Some of you will read it and think, “Oh, no. The CWC has had another disaster!”
Some of you—bless your hearts!—probably think this is a typo.
That the title should be “well” of sadness. After all, everyone knows wells are deep, and walls…are not.
You’re partly right.
First of all, though, not to worry—the CWC hasn’t had another disaster hit. Well, okay, let’s amend that. The CWC has become embroiled in not one, but two legal encounters of the close kind, but neither of these is likely to end in disaster. They’ll be a pain in the butt, they’ll stress her out, but they’re not likely to end in disaster, just immense piles of paper that signify nothing. (Would that I were a lawyer, and got paid by the syllable. Obviously, they do.)

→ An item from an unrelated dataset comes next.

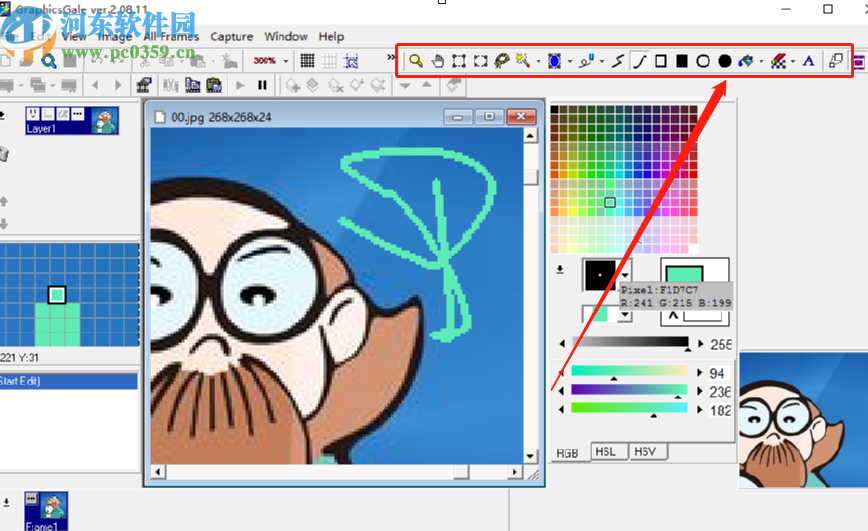Select the Zoom magnifier tool
868x531 pixels.
pos(415,61)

But stress, evil as it is in this case, is not what’s making up the wall of which I speak.
What is making that up is a little more delicate.
Over the past several months—okay, years—I’ve been in a creative funk. I’ve worked through some of it. I’ve even done some rather nice revisions on older work. But when it’s come to creating new work…I’ve gone dead cold.

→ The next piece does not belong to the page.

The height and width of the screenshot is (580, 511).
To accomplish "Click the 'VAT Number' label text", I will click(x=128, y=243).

Colder than I’ve ever been in my life.
And that’s a scary feeling.
So scary that literally, it has me unable get any momentum writing fiction again.
I can do it for short periods of time.
I can write a few new scenes.
I can come up with pieces of story ideas.

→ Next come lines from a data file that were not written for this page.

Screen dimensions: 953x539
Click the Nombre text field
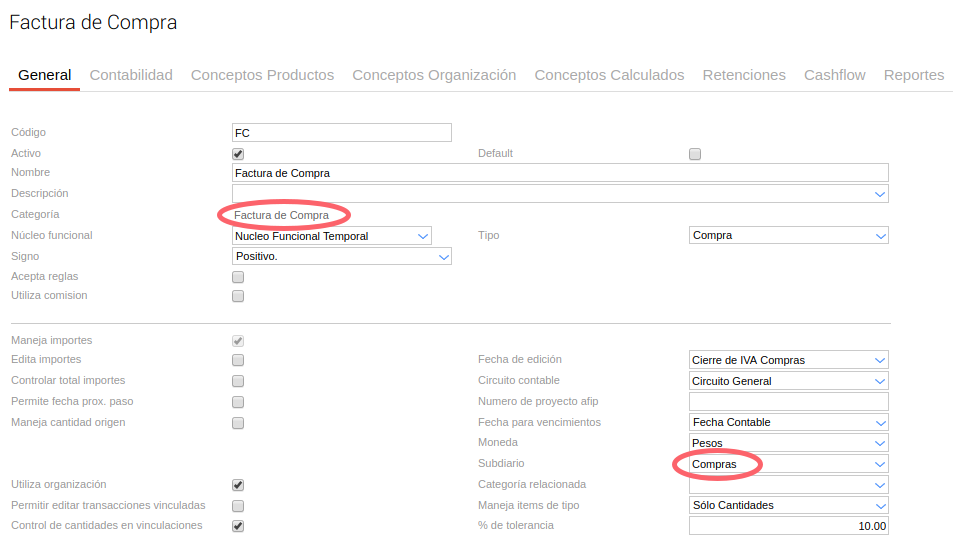tap(560, 173)
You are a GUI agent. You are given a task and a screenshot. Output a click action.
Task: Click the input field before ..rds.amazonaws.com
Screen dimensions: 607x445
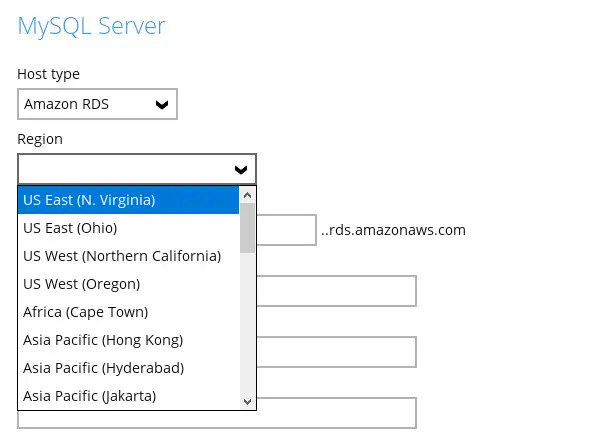point(286,230)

I can even write synopses for new work.
But when it comes time to dig in and really write…I fail.
I start well, and then everything stops.
Either I don’t care about the people I’m writing about…
Or I don’t care about their story…
Or I do care about both the people and their story, I just don’t believe I can write it.
And I’ve been spending no little time in this blog trying to ascertain why that is.
If this were not so sad, it would be funny. I don’t even believe in writer’s block...I’ve said that a hundred times.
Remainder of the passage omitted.